Federal regulators on Wednesday laid out the steps national banks should take to protect their businesses when offering services via personal computers.
"The on-line environment gives rise to a new set of risks which banks must learn to manage effectively if they are to maintain customer confidence and assure the development of safe and sound electronic banking systems," said acting Comptroller of the Currency Julie L. Williams.
The safeguards are aimed at protecting banks from a variety of risks, including software that fails to implement transactions correctly, security breaches that allow unauthorized individuals to tap into data centers, and snafus that may damage an institution's reputation.
The guidelines, under development by the Office of the Comptroller of the Currency since early this year, apply to services offered on the Internet or through telephone links. The Federal Reserve Board and the Federal Deposit Insurance Corp. issued similar advice late last year.
Ralph E. Sharpe, the OCC's senior adviser for bank supervision policy, estimated that as many as 650 banks now offer on-line services or provide information to customers over the Internet with little problem. But the agency wants to head off trouble before the bulk of the industry gets into the business.
"This is a developing area that we expect to grow substantially, and we want to get the guidance out there before most banks are really involved," Mr. Sharpe said.
William M. Randall, executive vice president at Huntington Bancshares in Columbus, Ohio, agreed. "At the end of the day the industry must protect customers' trust. A lot of banks today may not be that familiar with issues surrounding this new type of business."
Mr. Sharpe said the biggest risk to banks is that on-line transactions could be plagued by unreliable performance, inaccurate data, or accidental disclosure of confidential information. The likelihood of problems may be increased because most bank management, lacking the necessary expertise to design secure systems, will rely on outside vendors to provide technology.
Consequently, examiners will determine whether banks have taken steps to ensure that third parties are capable of providing reliable and secure systems and are performing these services properly.

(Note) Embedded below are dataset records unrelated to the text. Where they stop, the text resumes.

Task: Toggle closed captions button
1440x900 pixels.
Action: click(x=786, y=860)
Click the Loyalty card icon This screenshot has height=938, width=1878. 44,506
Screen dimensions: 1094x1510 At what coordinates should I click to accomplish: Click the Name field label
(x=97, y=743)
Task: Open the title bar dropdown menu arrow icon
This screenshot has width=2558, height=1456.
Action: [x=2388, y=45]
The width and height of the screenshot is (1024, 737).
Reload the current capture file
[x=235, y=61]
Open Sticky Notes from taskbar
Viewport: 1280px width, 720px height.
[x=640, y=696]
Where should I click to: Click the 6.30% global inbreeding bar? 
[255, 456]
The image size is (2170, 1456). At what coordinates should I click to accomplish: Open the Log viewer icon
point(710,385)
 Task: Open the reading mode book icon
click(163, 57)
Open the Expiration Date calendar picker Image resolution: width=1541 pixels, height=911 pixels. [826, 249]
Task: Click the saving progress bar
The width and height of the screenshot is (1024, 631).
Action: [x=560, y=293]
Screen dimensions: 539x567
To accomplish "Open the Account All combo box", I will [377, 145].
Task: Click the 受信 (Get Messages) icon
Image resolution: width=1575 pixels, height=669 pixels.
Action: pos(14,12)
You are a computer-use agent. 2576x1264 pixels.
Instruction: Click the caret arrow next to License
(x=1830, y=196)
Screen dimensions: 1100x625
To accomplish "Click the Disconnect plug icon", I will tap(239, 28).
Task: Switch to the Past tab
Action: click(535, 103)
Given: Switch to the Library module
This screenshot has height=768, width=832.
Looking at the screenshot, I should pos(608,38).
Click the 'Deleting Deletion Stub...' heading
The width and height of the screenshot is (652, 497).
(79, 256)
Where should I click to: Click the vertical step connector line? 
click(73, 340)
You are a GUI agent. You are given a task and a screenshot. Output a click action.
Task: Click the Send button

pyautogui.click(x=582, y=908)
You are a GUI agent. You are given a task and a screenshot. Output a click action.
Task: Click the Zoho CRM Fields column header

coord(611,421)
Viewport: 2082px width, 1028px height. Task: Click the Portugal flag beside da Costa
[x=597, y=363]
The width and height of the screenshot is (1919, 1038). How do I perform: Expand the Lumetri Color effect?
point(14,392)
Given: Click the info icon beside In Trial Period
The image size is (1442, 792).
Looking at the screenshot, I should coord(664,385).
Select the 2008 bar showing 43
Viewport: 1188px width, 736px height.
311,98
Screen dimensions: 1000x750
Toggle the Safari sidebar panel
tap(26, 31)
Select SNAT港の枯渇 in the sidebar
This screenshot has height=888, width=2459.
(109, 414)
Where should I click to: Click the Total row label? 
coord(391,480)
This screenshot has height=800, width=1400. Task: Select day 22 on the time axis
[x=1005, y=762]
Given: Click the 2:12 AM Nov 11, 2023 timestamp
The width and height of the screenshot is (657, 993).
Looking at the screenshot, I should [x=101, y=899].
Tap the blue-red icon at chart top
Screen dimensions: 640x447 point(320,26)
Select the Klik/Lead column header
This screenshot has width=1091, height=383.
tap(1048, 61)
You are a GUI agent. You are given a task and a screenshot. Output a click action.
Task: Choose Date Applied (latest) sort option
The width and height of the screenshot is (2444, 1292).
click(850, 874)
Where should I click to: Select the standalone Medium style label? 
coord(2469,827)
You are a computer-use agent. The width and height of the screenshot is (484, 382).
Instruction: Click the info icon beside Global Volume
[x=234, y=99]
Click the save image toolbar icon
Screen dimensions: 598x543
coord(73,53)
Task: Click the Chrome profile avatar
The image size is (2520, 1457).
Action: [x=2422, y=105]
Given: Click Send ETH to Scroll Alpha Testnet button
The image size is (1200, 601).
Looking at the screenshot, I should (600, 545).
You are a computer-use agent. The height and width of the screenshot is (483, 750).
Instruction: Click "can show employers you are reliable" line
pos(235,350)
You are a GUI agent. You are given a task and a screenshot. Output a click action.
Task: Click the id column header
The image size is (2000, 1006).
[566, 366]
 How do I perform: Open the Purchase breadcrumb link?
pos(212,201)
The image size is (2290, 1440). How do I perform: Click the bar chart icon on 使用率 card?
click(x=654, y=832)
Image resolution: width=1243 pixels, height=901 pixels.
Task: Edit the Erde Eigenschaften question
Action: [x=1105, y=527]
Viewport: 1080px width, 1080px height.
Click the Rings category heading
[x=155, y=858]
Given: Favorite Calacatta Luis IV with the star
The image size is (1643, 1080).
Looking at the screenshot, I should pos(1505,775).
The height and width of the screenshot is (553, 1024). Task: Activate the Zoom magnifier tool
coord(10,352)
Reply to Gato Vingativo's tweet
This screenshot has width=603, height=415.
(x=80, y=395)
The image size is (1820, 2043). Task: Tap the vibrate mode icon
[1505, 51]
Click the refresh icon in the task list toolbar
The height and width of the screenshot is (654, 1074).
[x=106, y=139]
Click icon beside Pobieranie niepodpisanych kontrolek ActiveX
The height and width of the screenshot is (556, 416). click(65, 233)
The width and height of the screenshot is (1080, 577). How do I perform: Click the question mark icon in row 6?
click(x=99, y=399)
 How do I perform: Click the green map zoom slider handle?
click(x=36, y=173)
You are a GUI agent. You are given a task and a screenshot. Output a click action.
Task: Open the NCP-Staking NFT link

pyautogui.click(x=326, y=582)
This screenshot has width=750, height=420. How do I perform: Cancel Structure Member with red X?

"The OCC is saying, and rightly so, that banks are responsible for the integrity of their on-line services and can't hand off that obligation to vendors," said John Burke, counsel to the Bankers Roundtable's Banking Information Technology Secretariat.
To prevent security breaches, banks must clearly define individual responsibilities and identify who has access to sensitive data. Bank managers also should establish specific reporting requirements for security breaches.
Passwords assigned to customers should be sufficiently long to prevent on-line "hackers" from guessing correctly. Passwords should also be combinations of numerals and letters rather than specific words. Banks should also require passwords to be changed periodically and establish fixed procedures for resetting the codes. Software programs should not store passwords automatically, the OCC said.
Also, sensitive data should be stored in an encrypted form, and computer links to customers should be automatically disconnected after long periods of inactivity.
The OCC said examiners will also evaluate a bank's ability to manage other risks created by on-line banking. For instance, banks may face strategic risk, Mr. Sharpe said, by failing to plan for the impact on their overall operations. Possible oversights include neglecting to plan for ongoing maintenance and continued growth.
Management must also be prepared to stem reputation damage that occurs if technology breaks down or private customer information is compromised. Bank officials should be ready to respond to operational failures have in place a customer service operation to minimize the impact of occasional system breakdowns.
To reduce the risk of compliance violations, banks should consult with their lawyers to ensure that valid and enforceable contracts exist with customers and vendors.